Map:   0%|          | 0/1000 [00:00<?, ? examples/s]

dataloader_config = DataLoaderConfiguration(dispatch_batches=None, split_batches=False)


Epoch,Training Loss,Validation Loss
1,No log,0.004157
2,No log,0.000495
3,0.234400,0.000281


Fine-tuning complete! Model saved to ./t5-custom-response


In [5]:
original_model = T5ForConditionalGeneration.from_pretrained("t5-small")
fine_tuned_model = T5ForConditionalGeneration.from_pretrained("./t5-custom-response")

def generate_response(model, input_text):
    input_ids = tokenizer(input_text, return_tensors="pt").input_ids
    output_ids = model.generate(input_ids, max_length=64)
    return tokenizer.decode(output_ids[0], skip_special_tokens=True)

test_question = "explain: What is machine learning?"

original_output = generate_response(original_model, test_question)
fine_tuned_output = generate_response(fine_tuned_model, test_question)

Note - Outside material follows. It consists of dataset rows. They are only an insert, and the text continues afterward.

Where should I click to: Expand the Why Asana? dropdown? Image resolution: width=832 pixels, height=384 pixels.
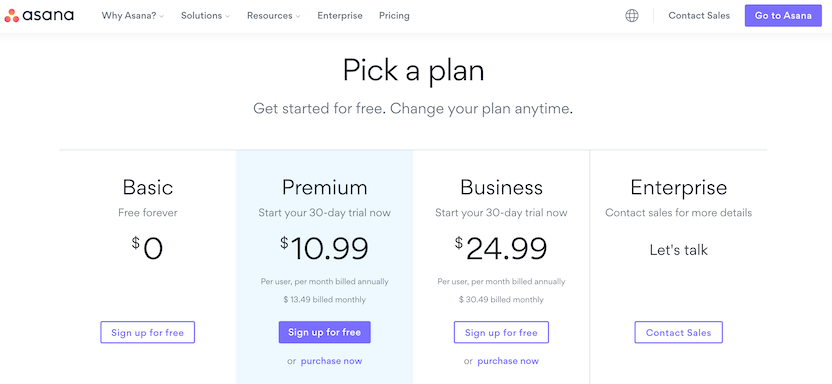click(x=133, y=15)
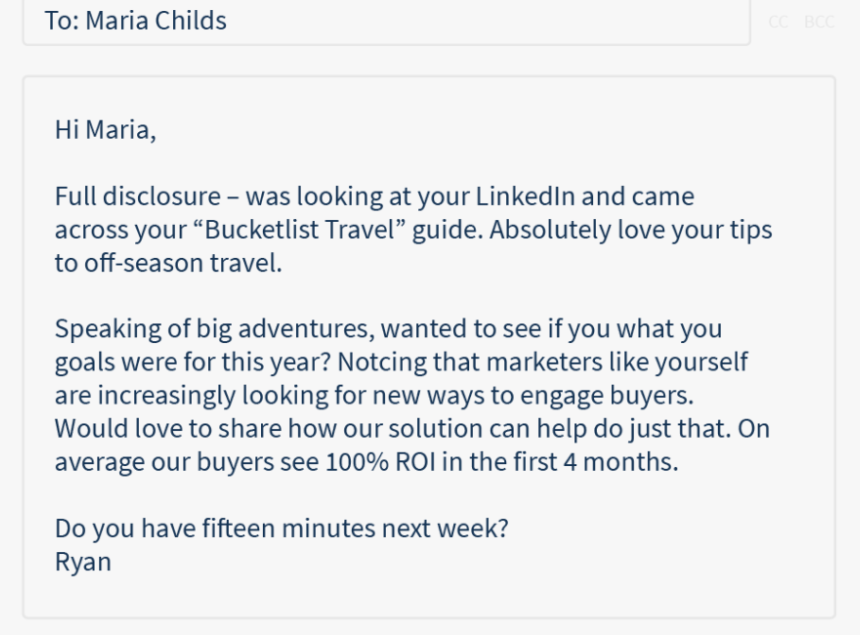Add a CC recipient
The height and width of the screenshot is (635, 860).
(778, 22)
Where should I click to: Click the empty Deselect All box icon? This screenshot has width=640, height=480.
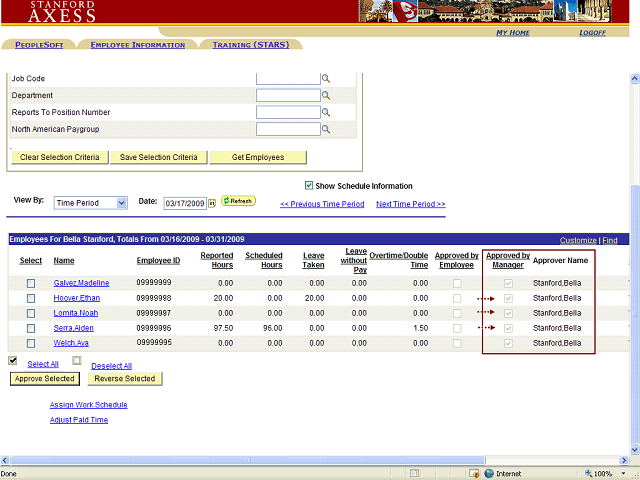[77, 361]
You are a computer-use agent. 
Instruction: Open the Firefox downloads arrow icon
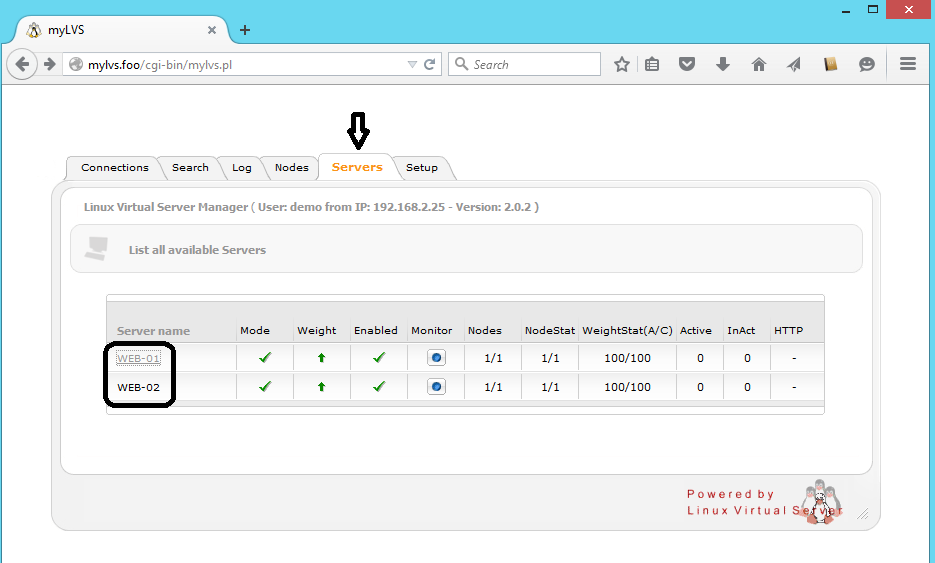point(723,64)
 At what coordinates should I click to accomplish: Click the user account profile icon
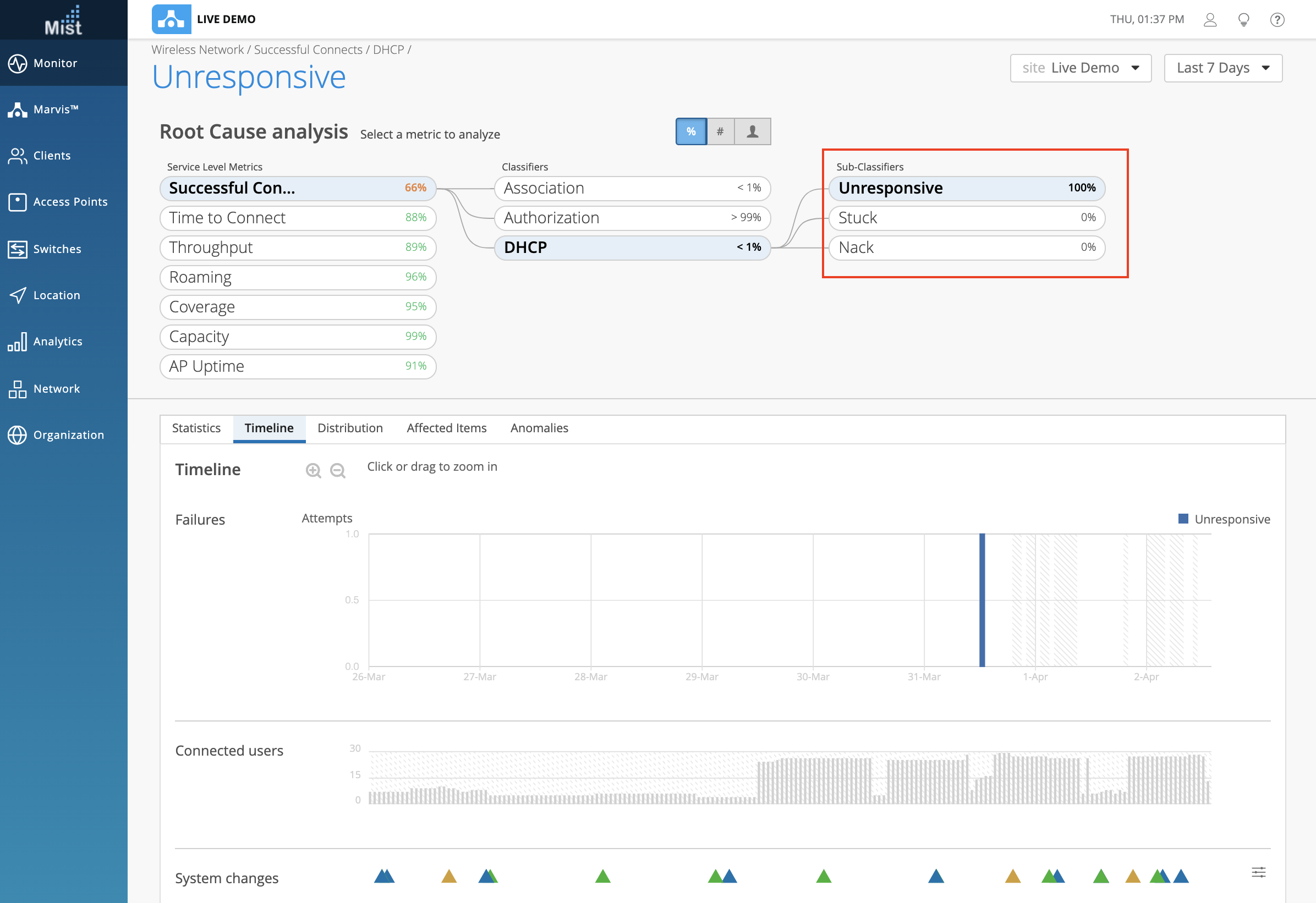coord(1209,20)
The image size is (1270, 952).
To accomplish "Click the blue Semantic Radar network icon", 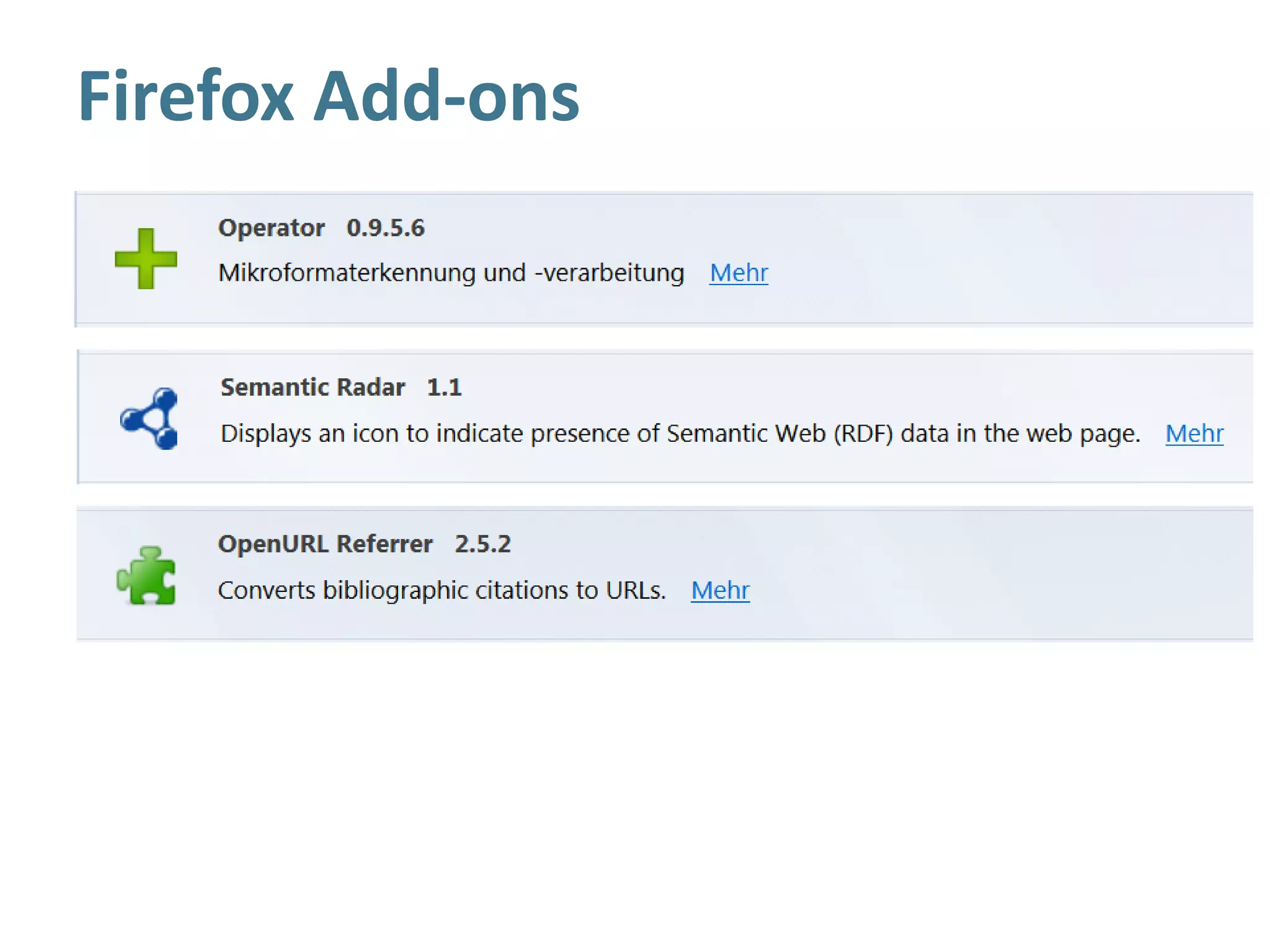I will pos(151,419).
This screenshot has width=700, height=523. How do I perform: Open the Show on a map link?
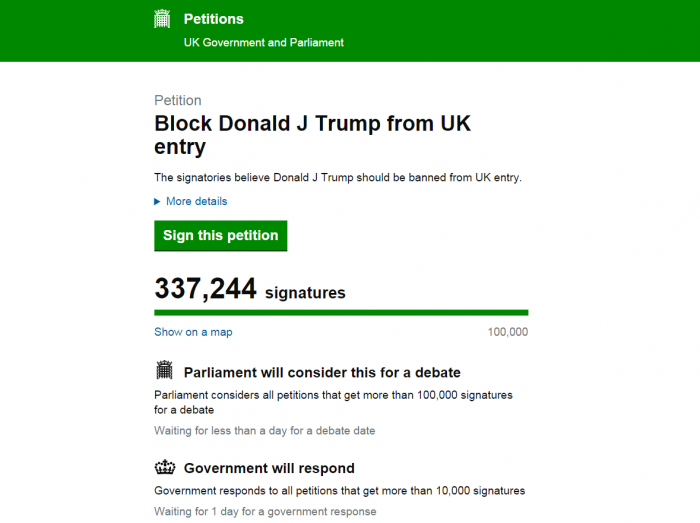coord(193,332)
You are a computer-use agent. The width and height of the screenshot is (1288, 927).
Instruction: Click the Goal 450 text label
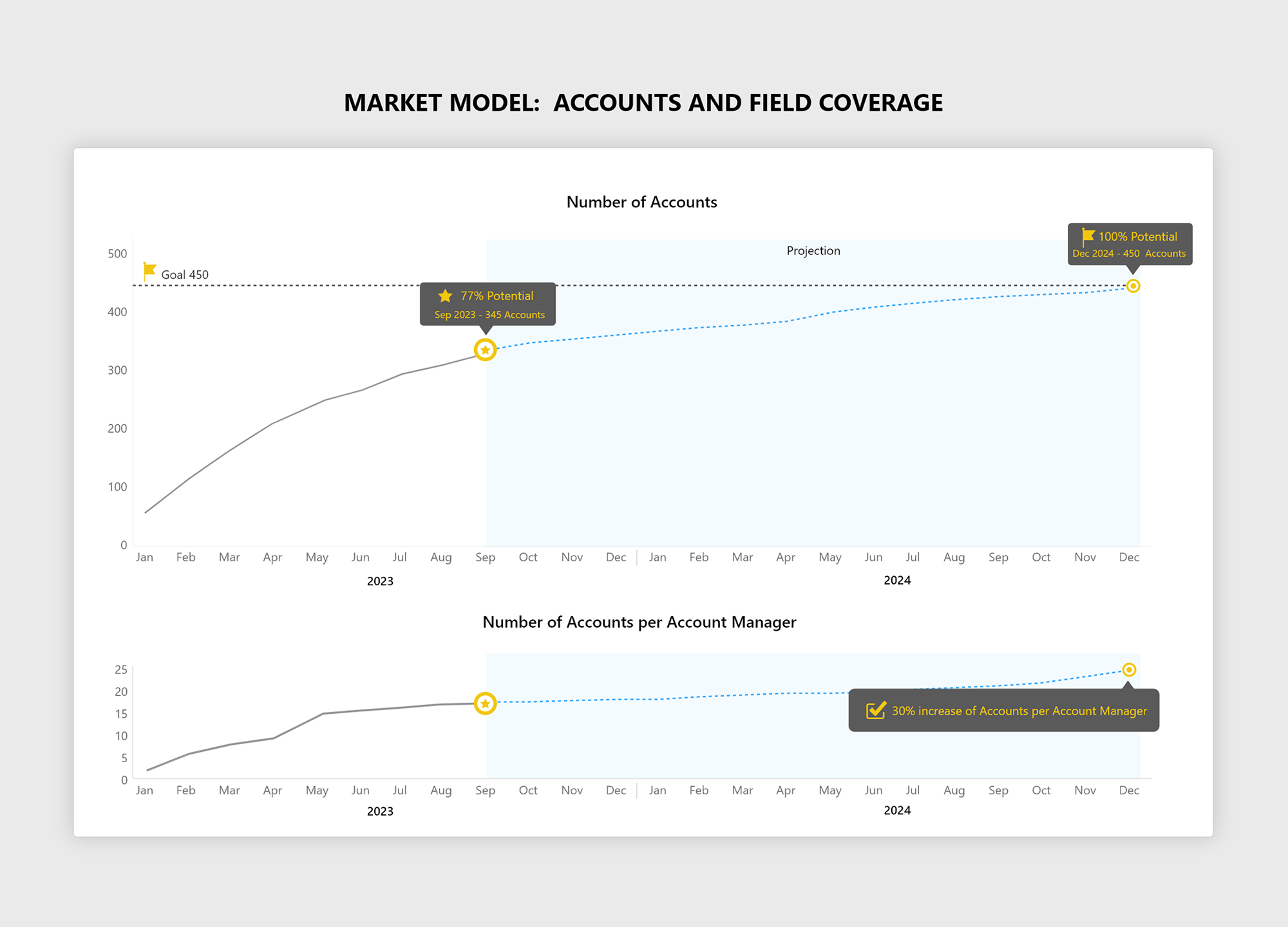coord(185,274)
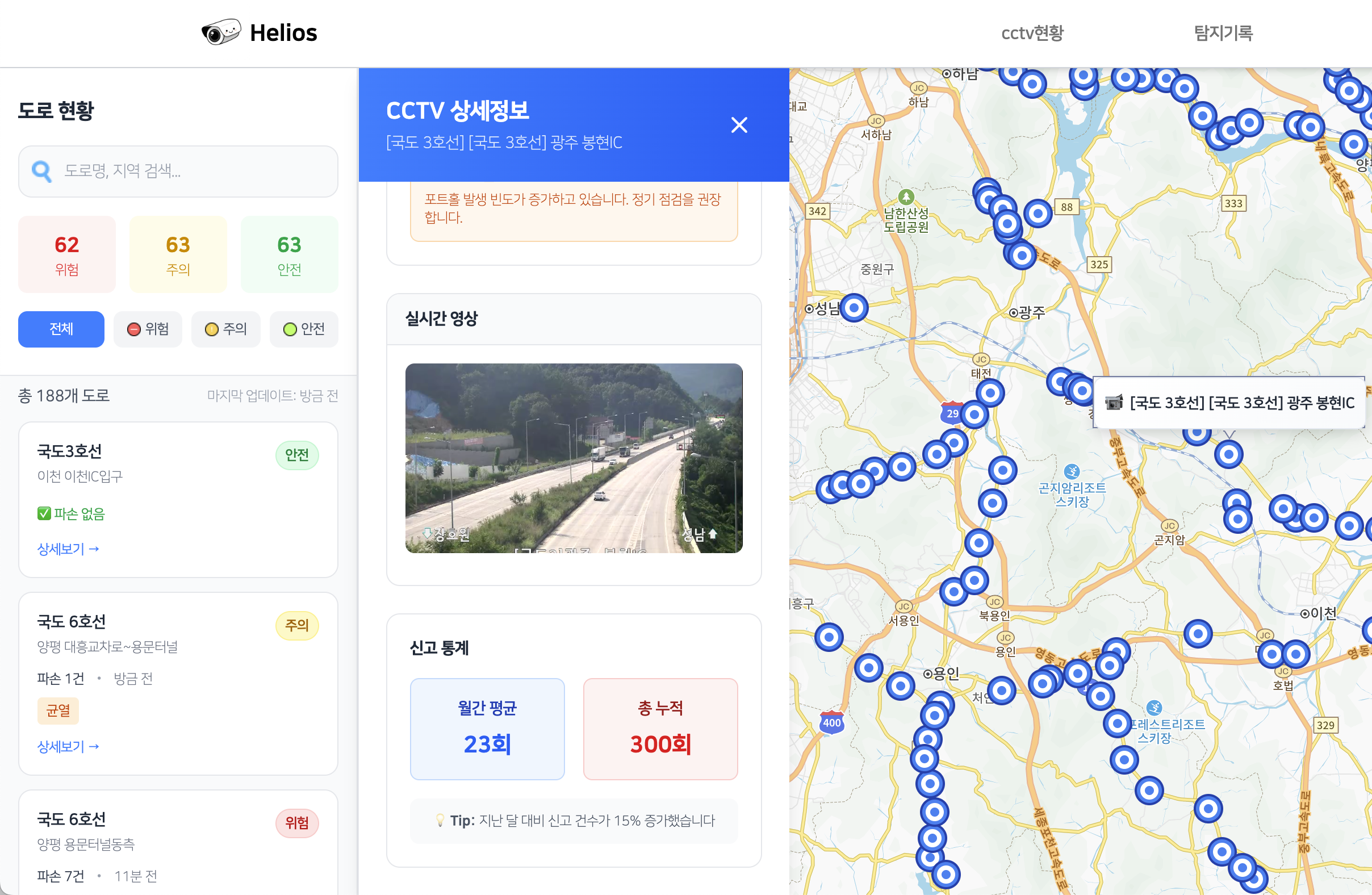Filter roads by 위험 status
This screenshot has width=1372, height=895.
148,329
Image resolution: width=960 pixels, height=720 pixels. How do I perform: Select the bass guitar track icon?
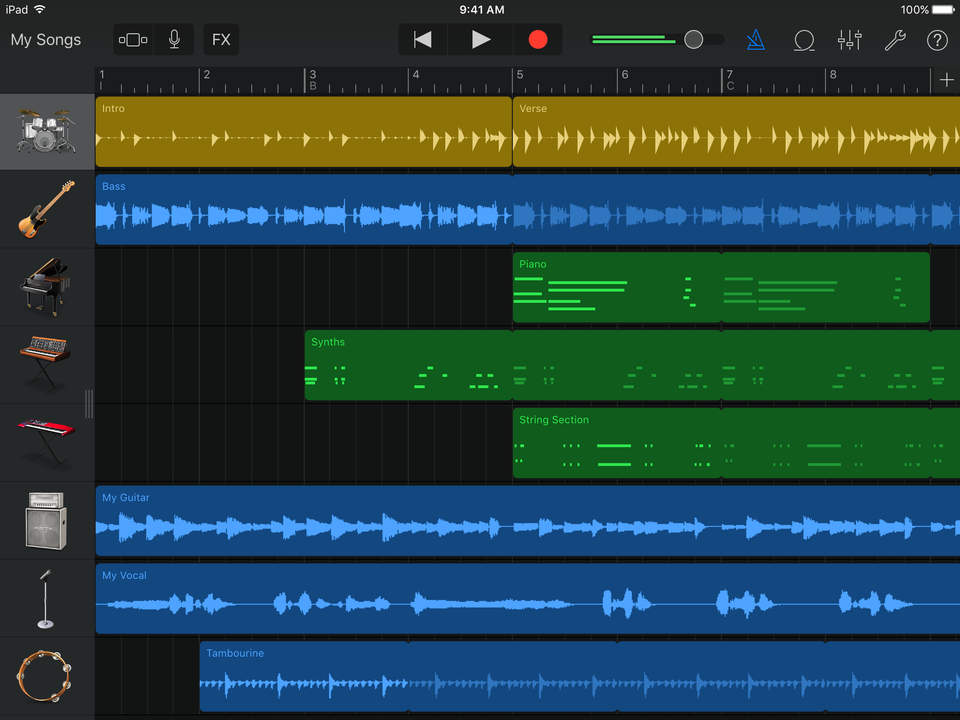[x=46, y=209]
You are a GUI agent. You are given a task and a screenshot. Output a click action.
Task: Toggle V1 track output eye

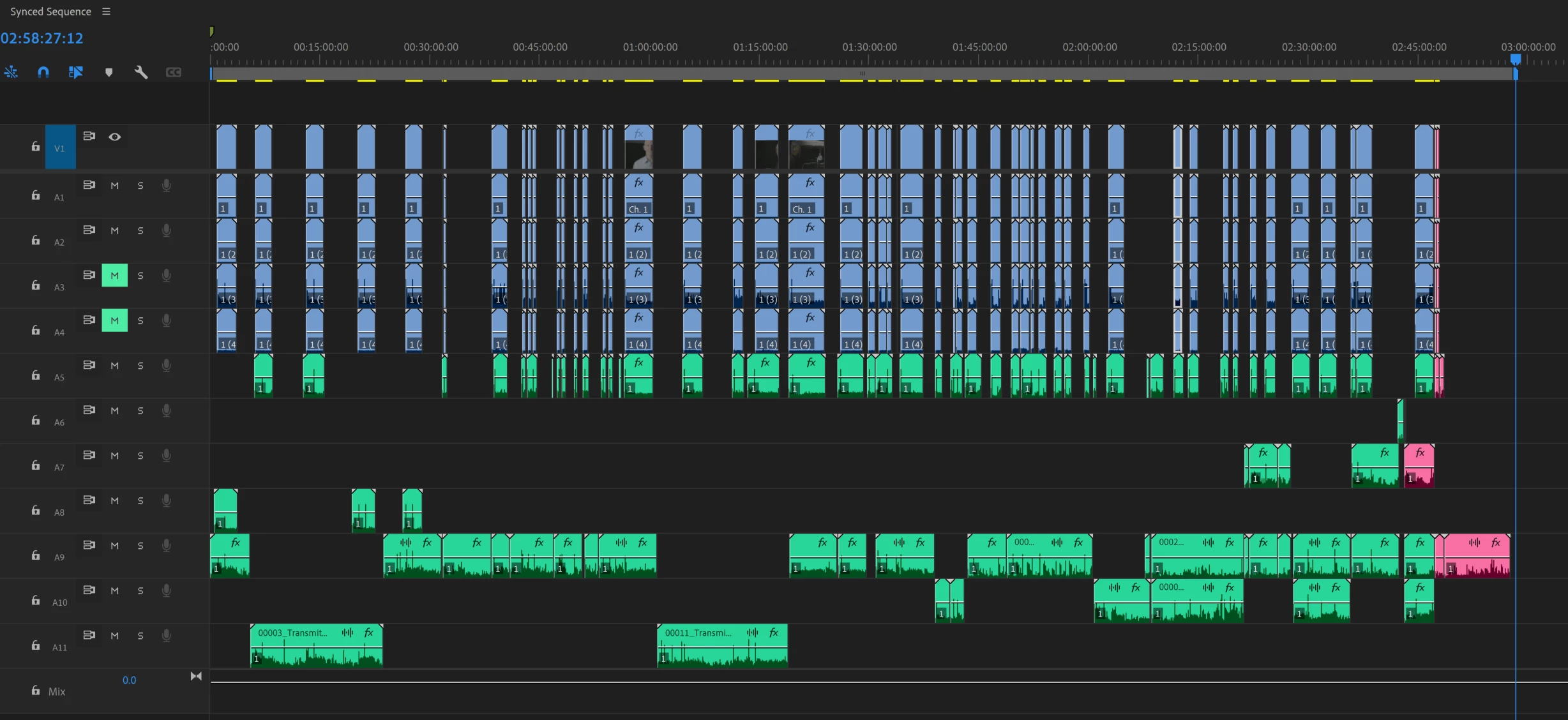pyautogui.click(x=115, y=137)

print("Original Model Output:")
print(original_output)
print("\n\n\nFine-Tuned Model Output:")
print(fine_tuned_output)



Original Model Output:
Warum ist die Frage, wie machmach learning?



Fine-Tuned Model Output:
Machine learning is a subset of AI that enables systems to learn from data and improve without explicit programming.